Submitted by Anonymous User on January 2, 2007 - 9:51pm.

Mine was mowing the lawn for the church that hosted us for two years. At times I absolutely hated it -- but it was something I did simply to do for an elderly congregation that couldn't afford lawn care. Sometimes I found myself getting "lost" in the weed-eating, knowing that it was becoming a spiritual discipline to load up the lawn-boy once a week and get dirty when no one else noticed!
Rodger Sellers

Submitted by jeremyca on January 3, 2007 - 10:02am.

Hello Gordon,

A belated Happy New Year to you and your family.

How appropriate I find this entry "today," since I got some really great news just a bit ago, and I came here to read, and you are talking about chairs. As a recovering alcoholic I know a lot about setting up chairs.

At my home group on Tuesday nights, I am the "chair master." Every week, like clockwork - for the last 5 years now going on six, I set up my chairs and prep the church basement for my "folk."

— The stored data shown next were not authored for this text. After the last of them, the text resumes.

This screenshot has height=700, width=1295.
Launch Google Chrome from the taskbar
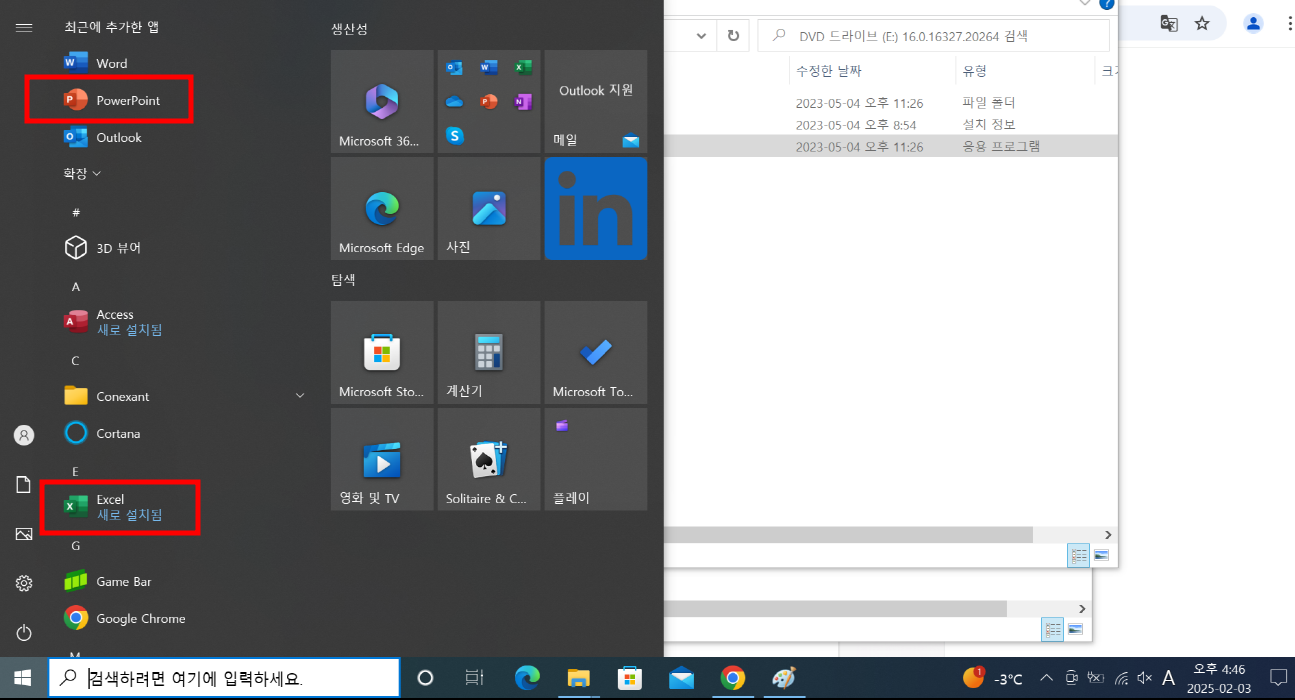tap(733, 678)
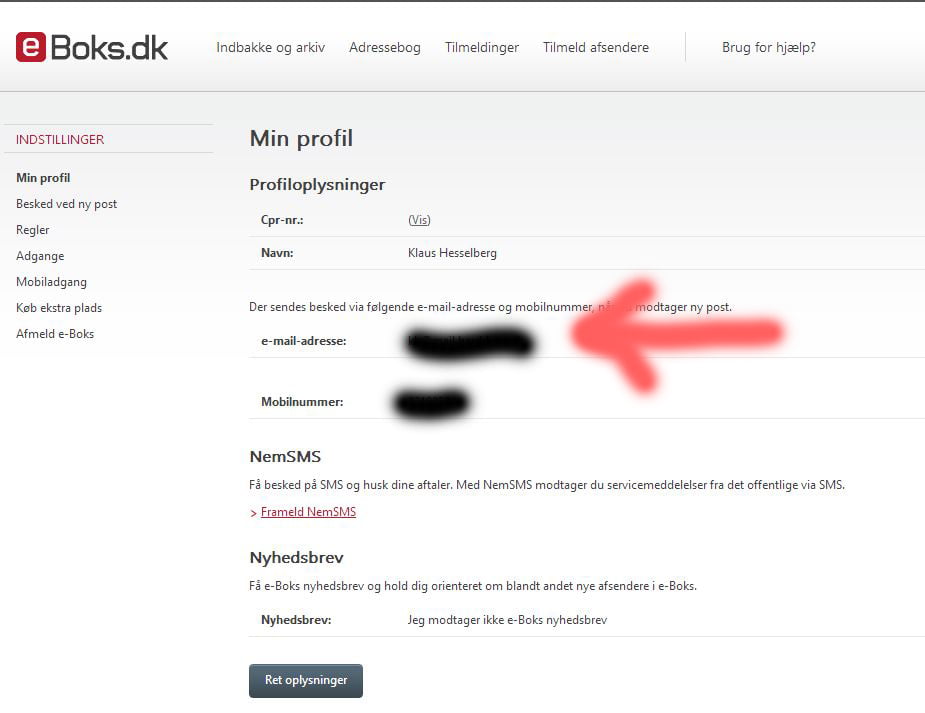Click the arrow before Frameld NemSMS
925x713 pixels.
pos(254,513)
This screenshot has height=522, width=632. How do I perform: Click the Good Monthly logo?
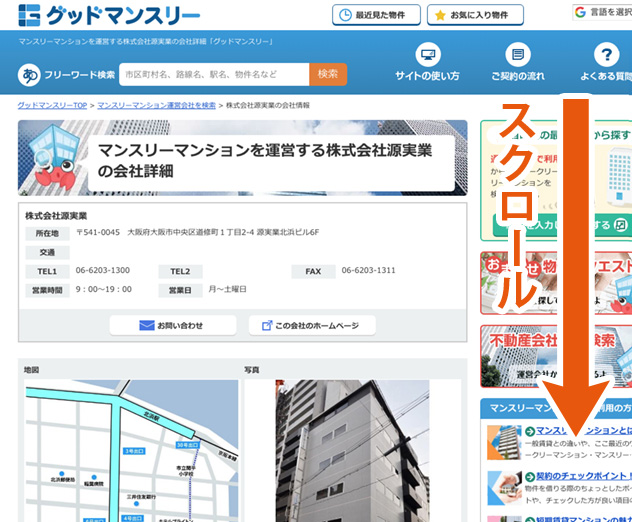point(108,15)
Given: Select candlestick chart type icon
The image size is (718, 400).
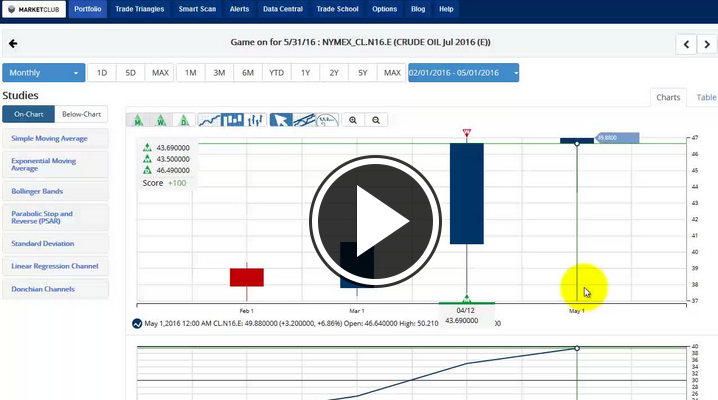Looking at the screenshot, I should coord(232,120).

Each chair has become (a bead) on a string. As I set the chair down, I remember a face that sat in that chair the week, month or year prior. Alcoholics always sit in the same seat, like at church, we always sit in the same pew... AS I set the chair down, I say a prayer for someone who weekly sits in that specific chair, and so on...

Over the years the faces have changed, people come - go - come back and for some, they disappear for good. But week in and week out, I am there as the sentinel - the Chair Master, and before anyone walks down those 12 steps (there really are 12 steps to the basement hall) Prayers have already been sent up, in the hopes that they would return this week, and that someone else might sit in an otherwise "empty chair."

Thank you for this meditation on Chairs... I needed it - right about now. Come by the word press and see the news...

Peace
Jeremy

Submitted by Anonymous User on January 3, 2007 - 1:56pm.

"I care about my writing so much that money or time or responsible living lose all meaning for me when I write."

Does that ever get to be a problem for you?

Submitted by rlp on January 3, 2007 - 2:23pm.

Yes, it is always a problem. It's like any obsession or addiction. It can take over and hurt your relationships. Hopefully, I stay this side of that line. I do my best.

Submitted by Anonymous User on January 3, 2007 - 2:33pm.

Hmmm, I had the exact opposite reaction when I read "I care about my writing so much that money or time or responsible living lose all meaning for me..."

I thought how lucky you were to have something like that. It's what most people, me included, seem to be looking for.